**Required action:** Lines below containing the word "computer" should be copied out.

**Working data:**
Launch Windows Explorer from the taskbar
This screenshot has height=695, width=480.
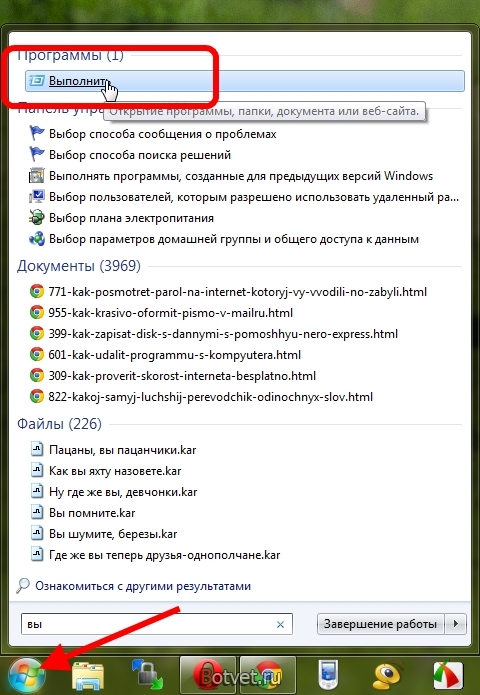[x=88, y=676]
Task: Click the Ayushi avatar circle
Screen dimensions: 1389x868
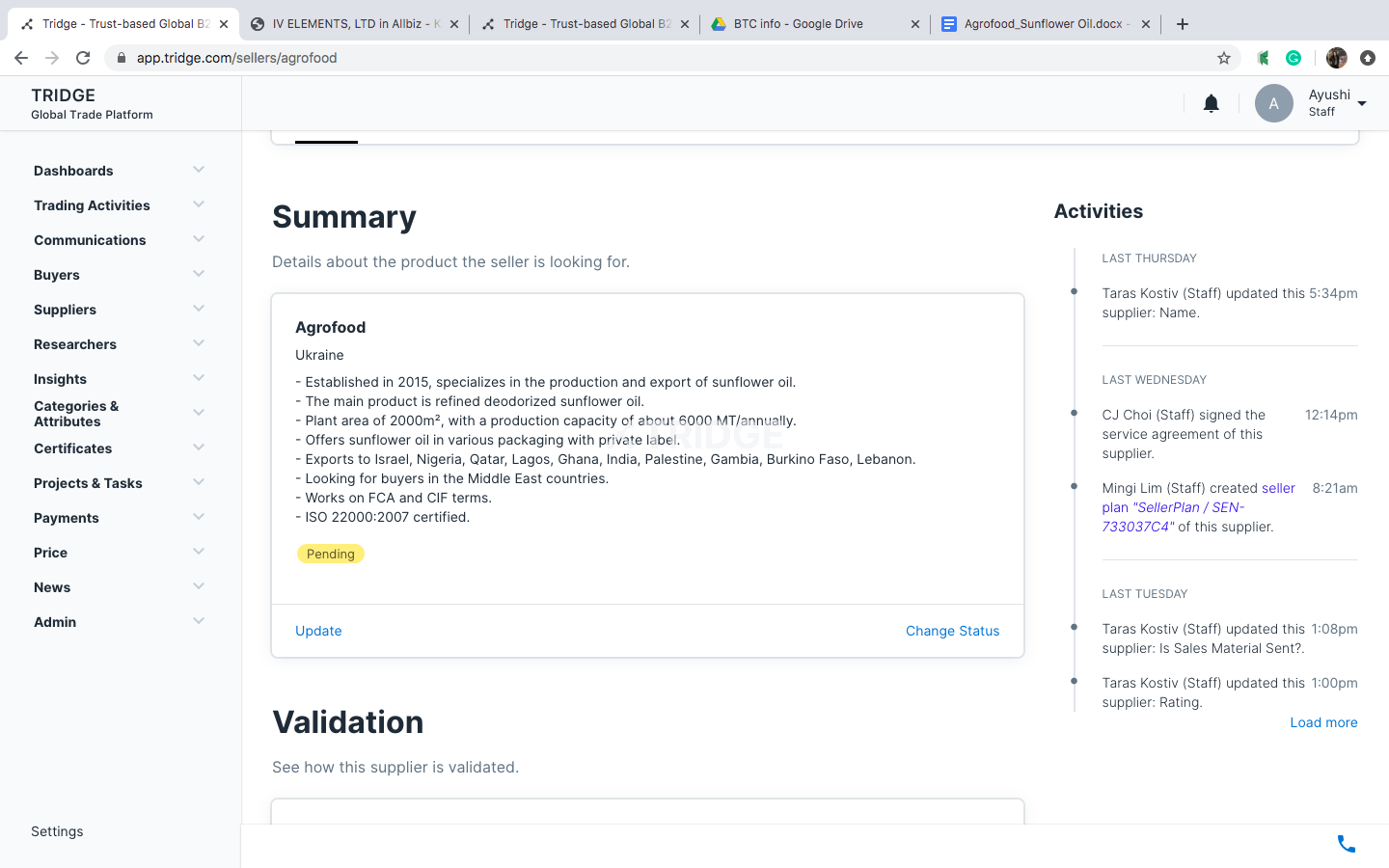Action: [1273, 103]
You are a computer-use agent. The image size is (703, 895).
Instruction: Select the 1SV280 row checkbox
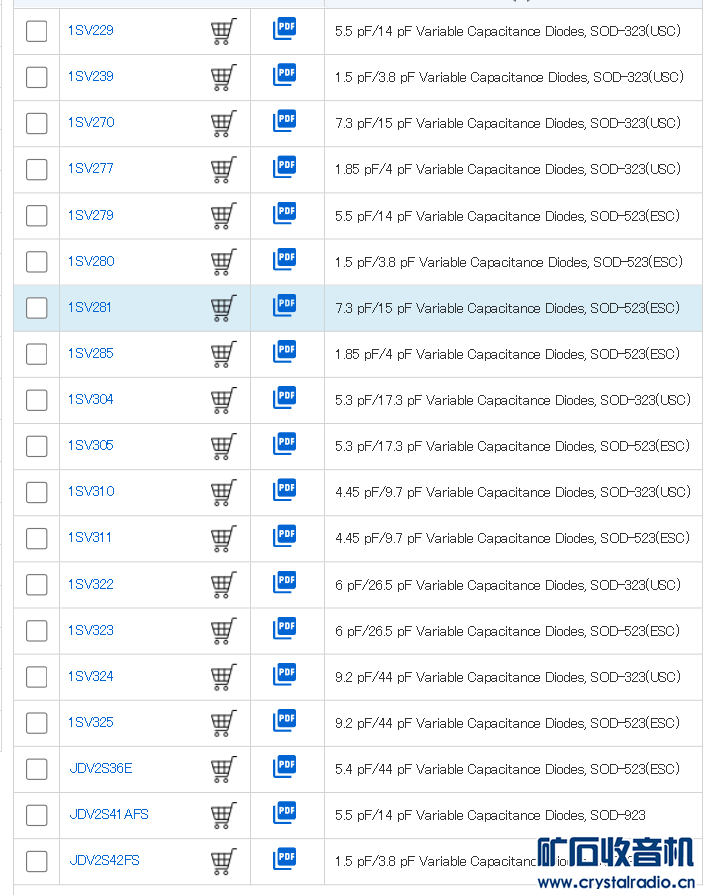(37, 262)
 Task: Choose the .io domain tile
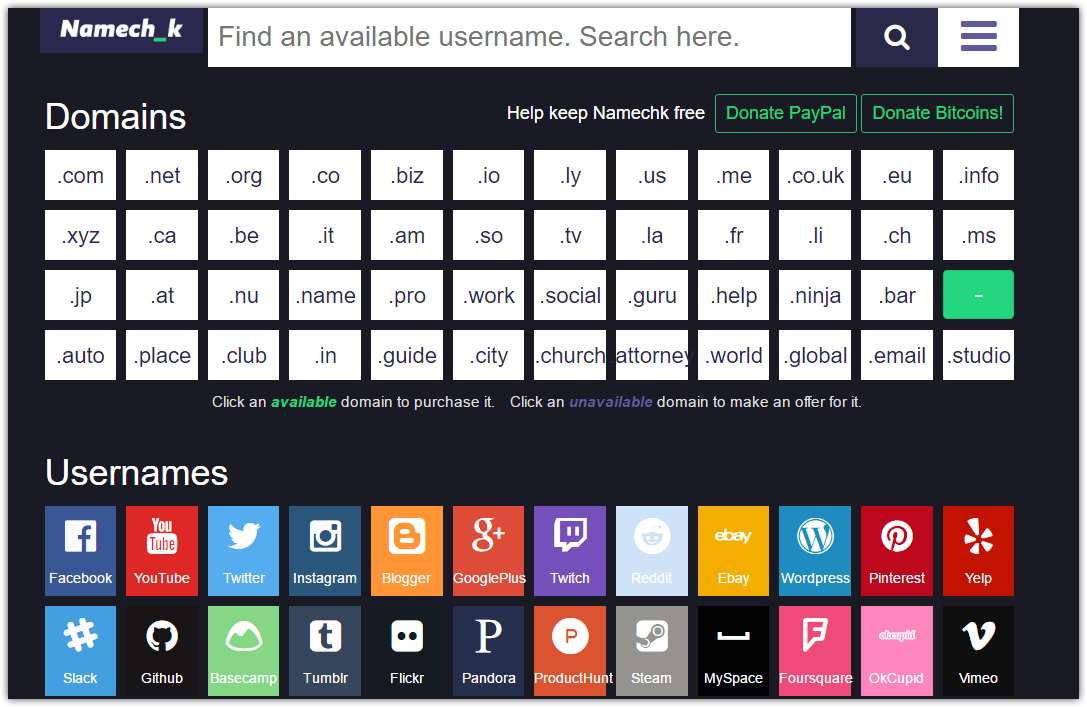point(488,175)
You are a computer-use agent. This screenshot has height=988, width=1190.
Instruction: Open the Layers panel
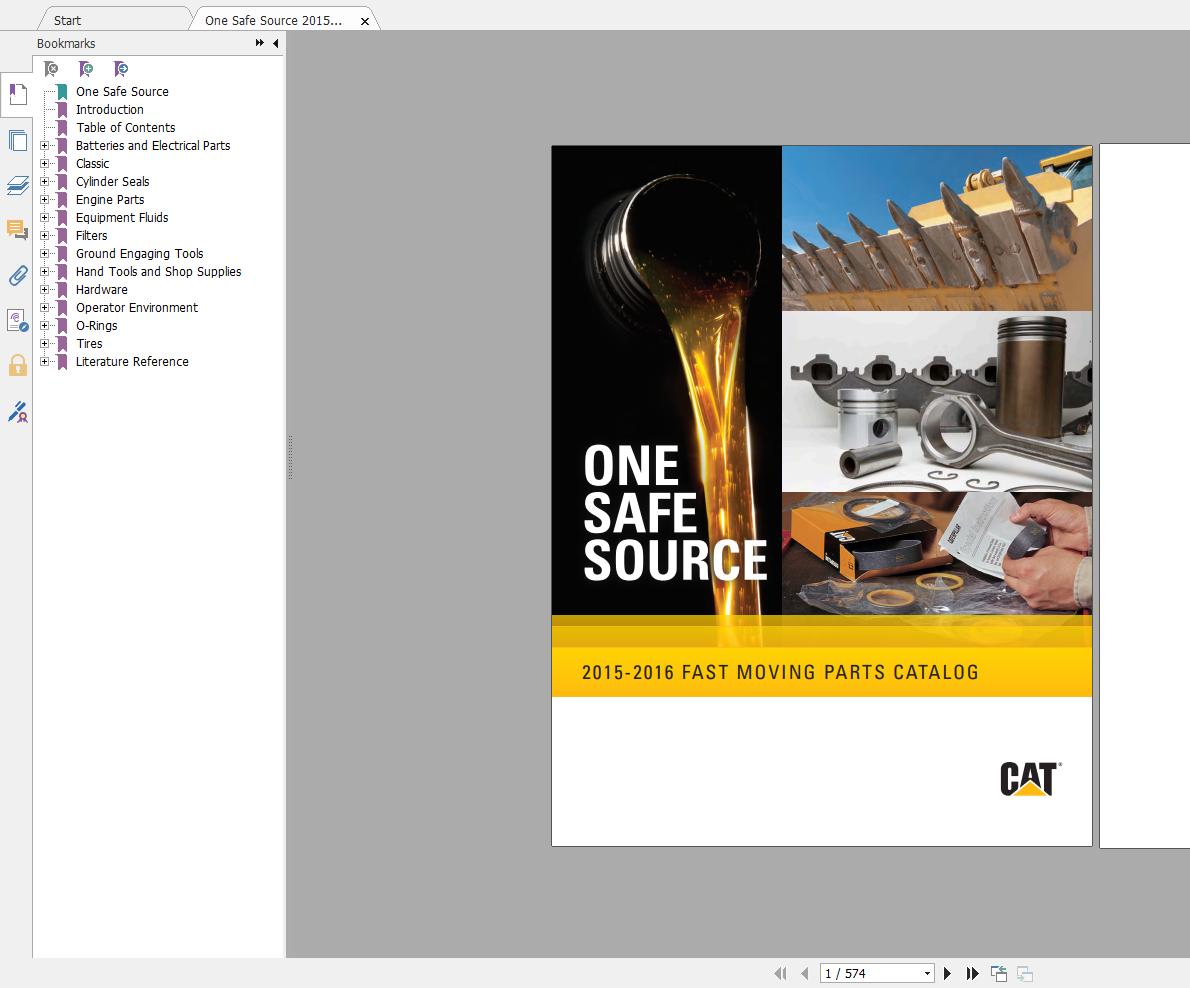pyautogui.click(x=16, y=185)
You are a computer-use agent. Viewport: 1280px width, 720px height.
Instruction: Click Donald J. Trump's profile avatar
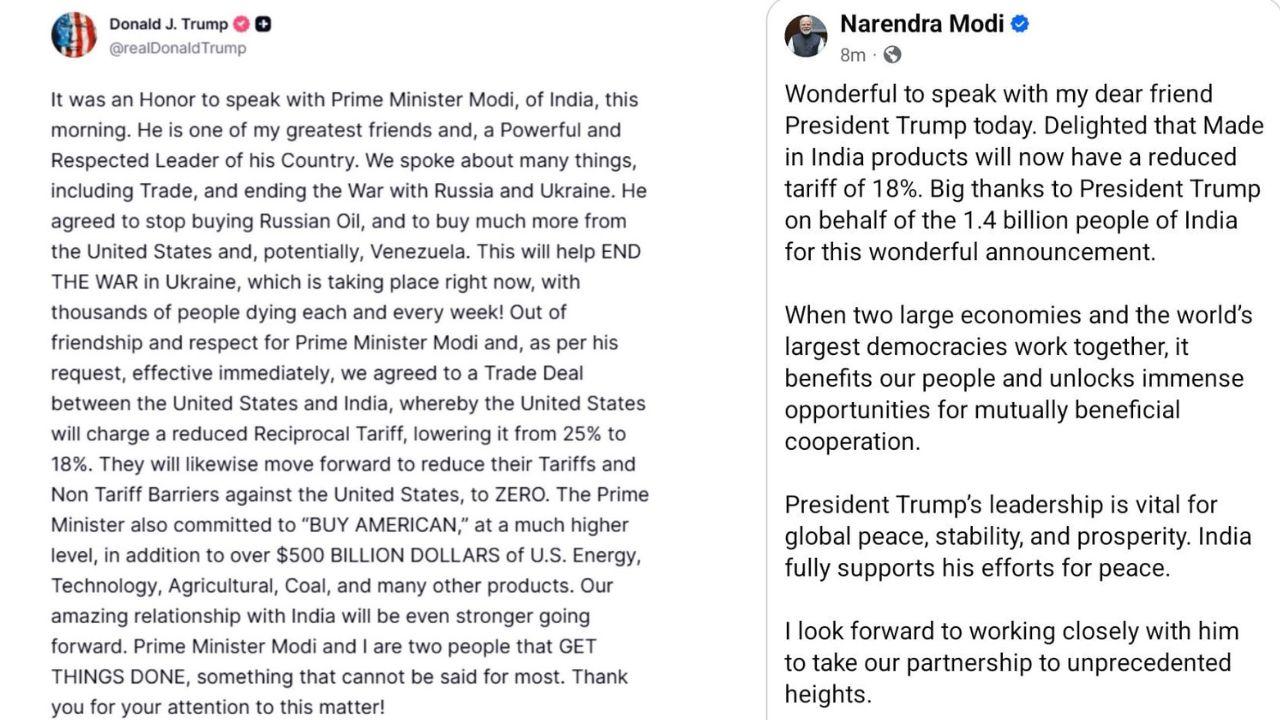74,35
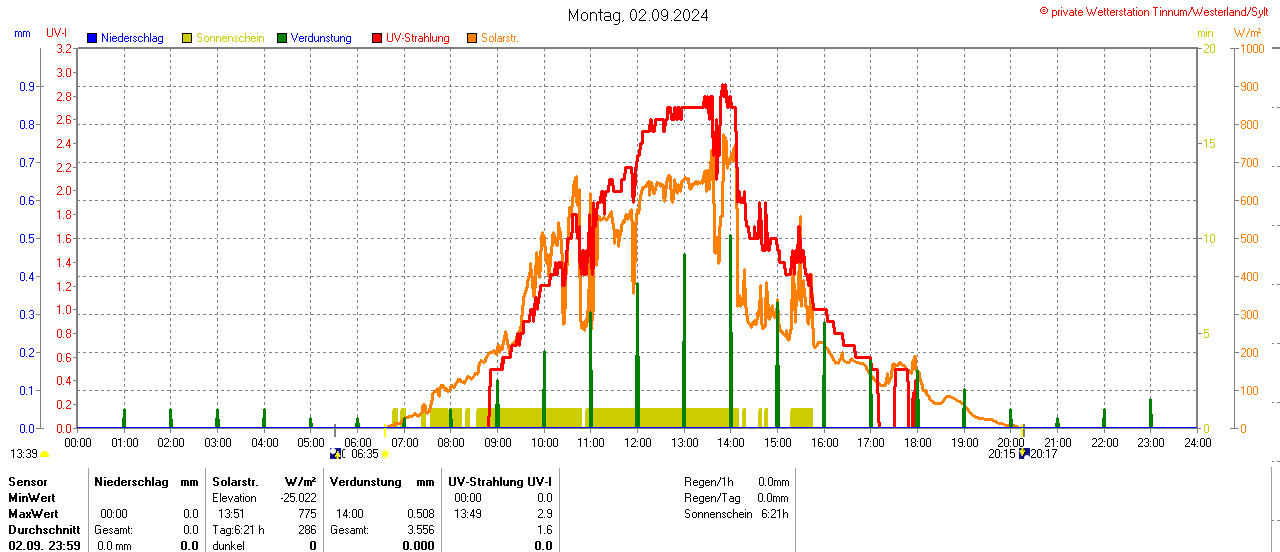Click the green Verdunstung legend swatch
The width and height of the screenshot is (1280, 552).
pos(282,38)
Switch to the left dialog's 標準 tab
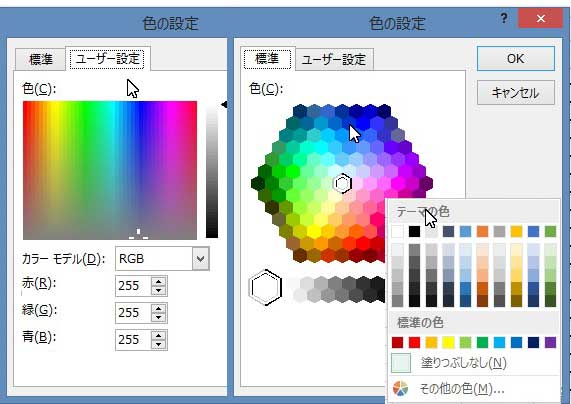Image resolution: width=571 pixels, height=404 pixels. pyautogui.click(x=40, y=59)
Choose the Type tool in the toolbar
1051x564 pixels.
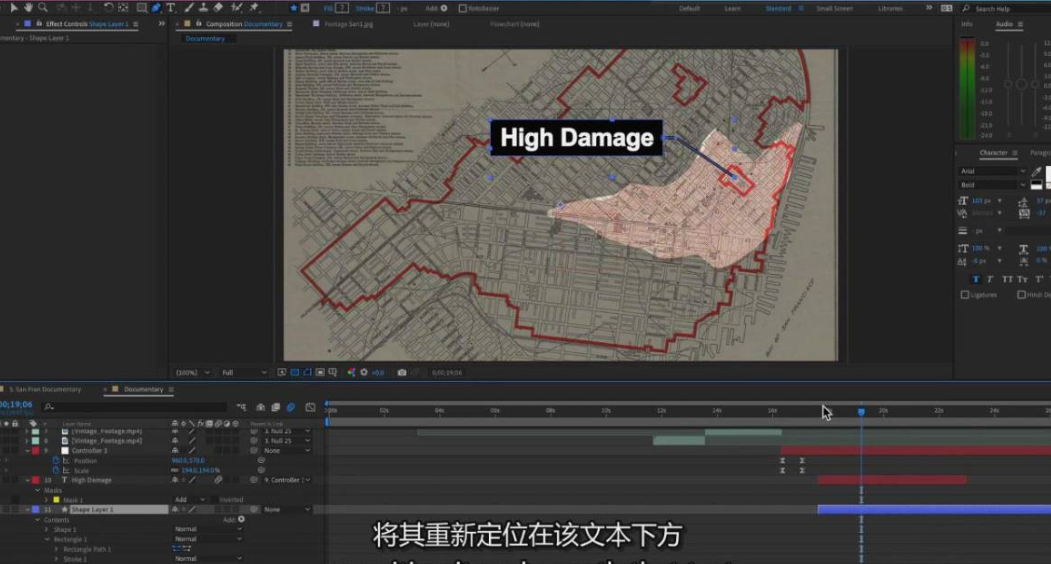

**Solution to this exercise:**
You are a computer-use agent. The image size is (703, 895).
You are a computer-use agent. This screenshot has height=988, width=1190.
You are a computer-use agent. Viewport: 1280px width, 720px height.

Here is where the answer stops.